- JOB
Please output every one of the rows below verbatim, leaving out the pictures.

- RECORDED DATA
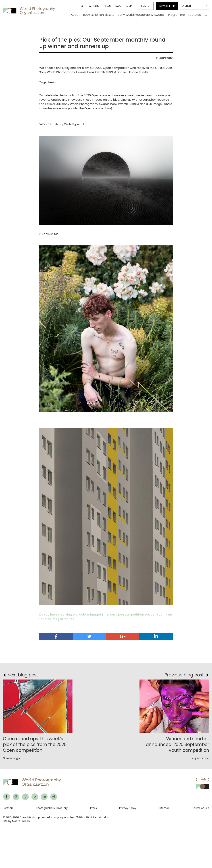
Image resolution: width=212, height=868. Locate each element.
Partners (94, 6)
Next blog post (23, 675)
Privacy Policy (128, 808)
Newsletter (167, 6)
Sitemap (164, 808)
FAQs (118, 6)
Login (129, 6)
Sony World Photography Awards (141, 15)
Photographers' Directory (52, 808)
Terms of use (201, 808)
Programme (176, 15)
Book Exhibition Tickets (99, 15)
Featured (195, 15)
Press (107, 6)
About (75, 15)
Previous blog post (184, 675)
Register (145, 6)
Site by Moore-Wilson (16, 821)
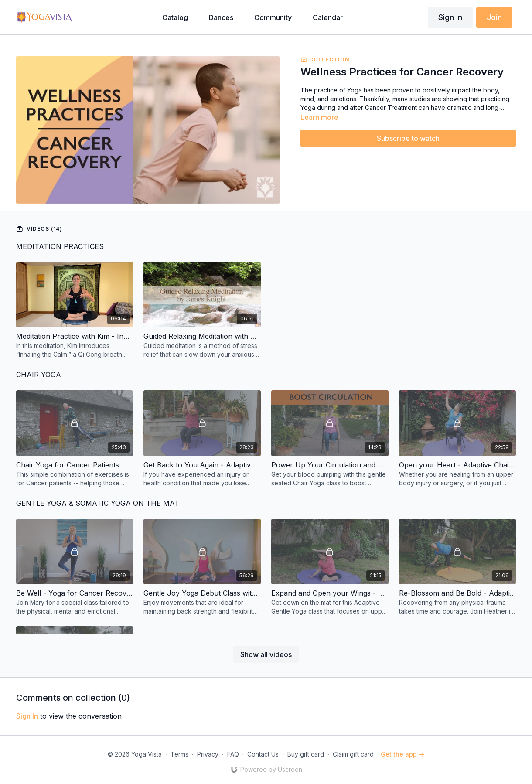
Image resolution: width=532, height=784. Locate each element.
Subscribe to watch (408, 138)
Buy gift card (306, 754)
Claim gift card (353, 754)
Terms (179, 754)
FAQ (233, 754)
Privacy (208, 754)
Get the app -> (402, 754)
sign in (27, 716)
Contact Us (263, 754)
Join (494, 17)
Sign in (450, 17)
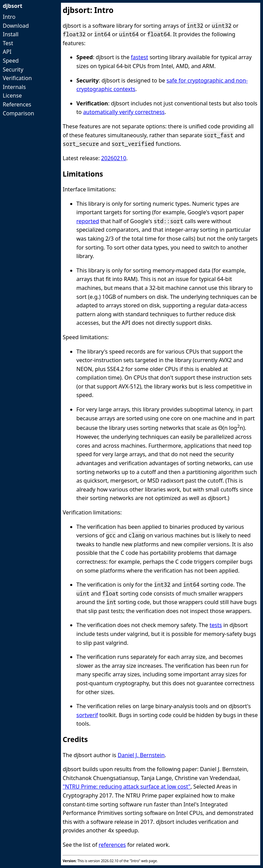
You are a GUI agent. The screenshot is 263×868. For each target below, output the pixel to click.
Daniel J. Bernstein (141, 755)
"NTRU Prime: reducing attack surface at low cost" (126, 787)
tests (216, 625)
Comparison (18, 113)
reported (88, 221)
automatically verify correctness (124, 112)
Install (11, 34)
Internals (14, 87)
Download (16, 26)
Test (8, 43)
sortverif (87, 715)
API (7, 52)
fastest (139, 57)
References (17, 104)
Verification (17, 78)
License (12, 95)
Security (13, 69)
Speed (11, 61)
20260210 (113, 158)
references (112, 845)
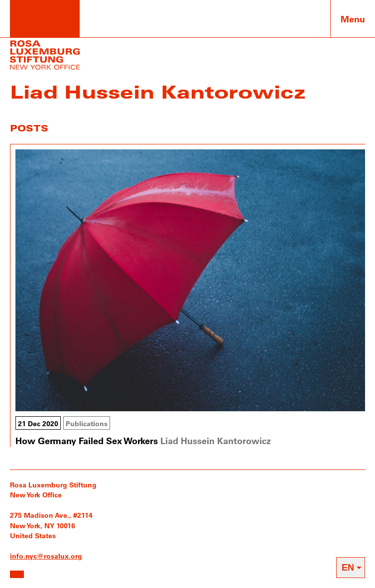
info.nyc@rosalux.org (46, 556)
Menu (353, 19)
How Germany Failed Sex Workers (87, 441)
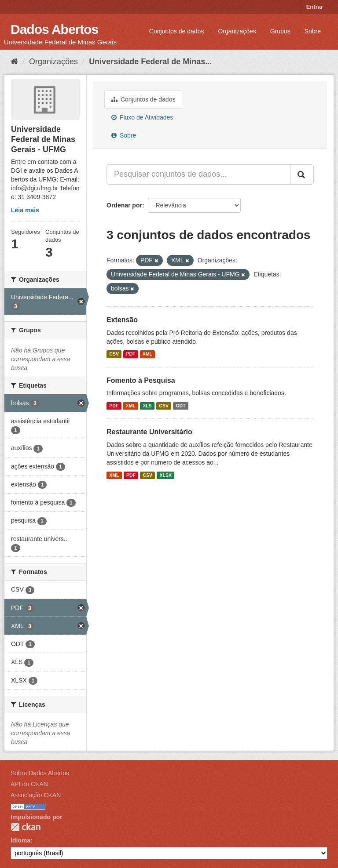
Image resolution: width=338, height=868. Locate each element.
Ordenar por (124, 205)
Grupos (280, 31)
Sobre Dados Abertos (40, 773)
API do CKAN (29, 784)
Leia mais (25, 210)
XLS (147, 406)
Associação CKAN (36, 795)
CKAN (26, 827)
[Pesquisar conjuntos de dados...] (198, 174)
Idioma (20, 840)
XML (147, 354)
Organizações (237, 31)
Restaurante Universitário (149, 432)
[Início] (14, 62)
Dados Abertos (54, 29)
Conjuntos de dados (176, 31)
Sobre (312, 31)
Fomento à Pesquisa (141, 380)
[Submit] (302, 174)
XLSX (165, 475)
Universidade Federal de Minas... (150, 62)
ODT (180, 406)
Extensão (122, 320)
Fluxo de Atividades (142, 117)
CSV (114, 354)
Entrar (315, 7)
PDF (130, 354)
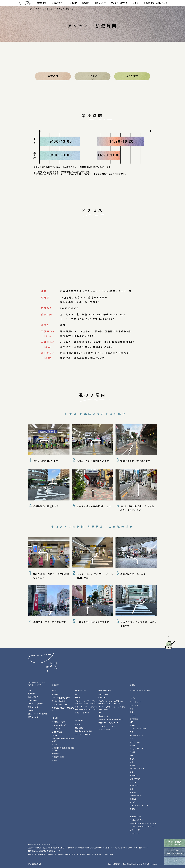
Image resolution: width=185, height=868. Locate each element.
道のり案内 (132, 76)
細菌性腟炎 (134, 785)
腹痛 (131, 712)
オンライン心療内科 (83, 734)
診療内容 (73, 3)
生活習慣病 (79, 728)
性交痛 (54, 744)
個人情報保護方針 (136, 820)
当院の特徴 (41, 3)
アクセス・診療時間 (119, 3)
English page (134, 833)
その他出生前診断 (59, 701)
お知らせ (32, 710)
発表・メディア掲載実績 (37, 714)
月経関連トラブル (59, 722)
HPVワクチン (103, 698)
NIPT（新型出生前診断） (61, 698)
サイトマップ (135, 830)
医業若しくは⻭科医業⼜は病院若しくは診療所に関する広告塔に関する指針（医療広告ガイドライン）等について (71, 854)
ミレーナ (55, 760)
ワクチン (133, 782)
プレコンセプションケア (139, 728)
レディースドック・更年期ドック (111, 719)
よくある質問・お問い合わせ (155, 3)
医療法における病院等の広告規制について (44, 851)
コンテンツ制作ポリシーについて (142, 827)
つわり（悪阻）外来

- THE REPLY
Image resolution: width=212, height=868. Locate each element.
Partners (94, 6)
Next blog post (23, 675)
Privacy Policy (128, 808)
Newsletter (167, 6)
Sitemap (164, 808)
FAQs (118, 6)
Login (129, 6)
Sony World Photography Awards (141, 15)
Photographers' Directory (52, 808)
Terms of use (201, 808)
Programme (176, 15)
Book Exhibition Tickets (99, 15)
Featured (195, 15)
Press (107, 6)
About (75, 15)
Previous blog post (184, 675)
Register (145, 6)
Site by Moore-Wilson (16, 821)
Image resolution: width=532, height=784. Locate each element.
Subscribe to watch (408, 138)
Buy gift card (306, 754)
Claim gift card (353, 754)
Terms (179, 754)
FAQ (233, 754)
Privacy (208, 754)
Get the app -> (402, 754)
sign in (27, 716)
Contact Us (263, 754)
Join (494, 17)
Sign in (450, 17)
You are a GUI agent. The screenshot is 263×868. For each target below, output the pixel to click.
Daniel J. Bernstein (141, 755)
"NTRU Prime: reducing attack surface at low cost" (126, 787)
tests (216, 625)
Comparison (18, 113)
reported (88, 221)
automatically verify correctness (124, 112)
Install (11, 34)
Internals (14, 87)
Download (16, 26)
Test (8, 43)
sortverif (87, 715)
API (7, 52)
fastest (139, 57)
References (17, 104)
Verification (17, 78)
License (12, 95)
Security (13, 69)
Speed (11, 61)
20260210 (113, 158)
references (112, 845)
info.nyc@rosalux.org (46, 556)
Menu (353, 19)
How Germany Failed Sex Workers (87, 441)
Image resolution: width=338, height=868. Locate each element.
Ordenar por (124, 205)
Grupos (280, 31)
Sobre Dados Abertos (40, 773)
API do CKAN (29, 784)
Leia mais (25, 210)
XLS (147, 406)
Associação CKAN (36, 795)
CKAN (26, 827)
[Pesquisar conjuntos de dados...] (198, 174)
Idioma (20, 840)
XML (147, 354)
Organizações (237, 31)
Restaurante Universitário (149, 432)
[Início] (14, 62)
Dados Abertos (54, 29)
Conjuntos de dados (176, 31)
Sobre (312, 31)
Fomento à Pesquisa (141, 380)
[Submit] (302, 174)
XLSX (165, 475)
Universidade Federal de Minas... (150, 62)
ODT (180, 406)
Extensão (122, 320)
Fluxo de Atividades (142, 117)
CSV (114, 354)
Entrar (315, 7)
PDF (130, 354)
Image resolution: width=185, height=868. Locate each element.
道のり案内 (132, 76)
細菌性腟炎 (134, 785)
腹痛 (131, 712)
オンライン心療内科 (83, 734)
診療内容 (73, 3)
生活習慣病 (79, 728)
性交痛 (54, 744)
個人情報保護方針 (136, 820)
当院の特徴 (41, 3)
アクセス・診療時間 (119, 3)
English page (134, 833)
その他出生前診断 (59, 701)
お知らせ (32, 710)
発表・メディア掲載実績 (37, 714)
月経関連トラブル (59, 722)
HPVワクチン (103, 698)
NIPT（新型出生前診断） (61, 698)
サイトマップ (135, 830)
医業若しくは⻭科医業⼜は病院若しくは診療所に関する広告塔に関する指針（医療広告ガイドライン）等について (71, 854)
ミレーナ (55, 760)
ワクチン (133, 782)
プレコンセプションケア (139, 728)
レディースドック・更年期ドック (111, 719)
よくある質問・お問い合わせ (155, 3)
医療法における病院等の広告規制について (44, 851)
コンテンツ制作ポリシーについて (142, 827)
つわり（悪阻）外来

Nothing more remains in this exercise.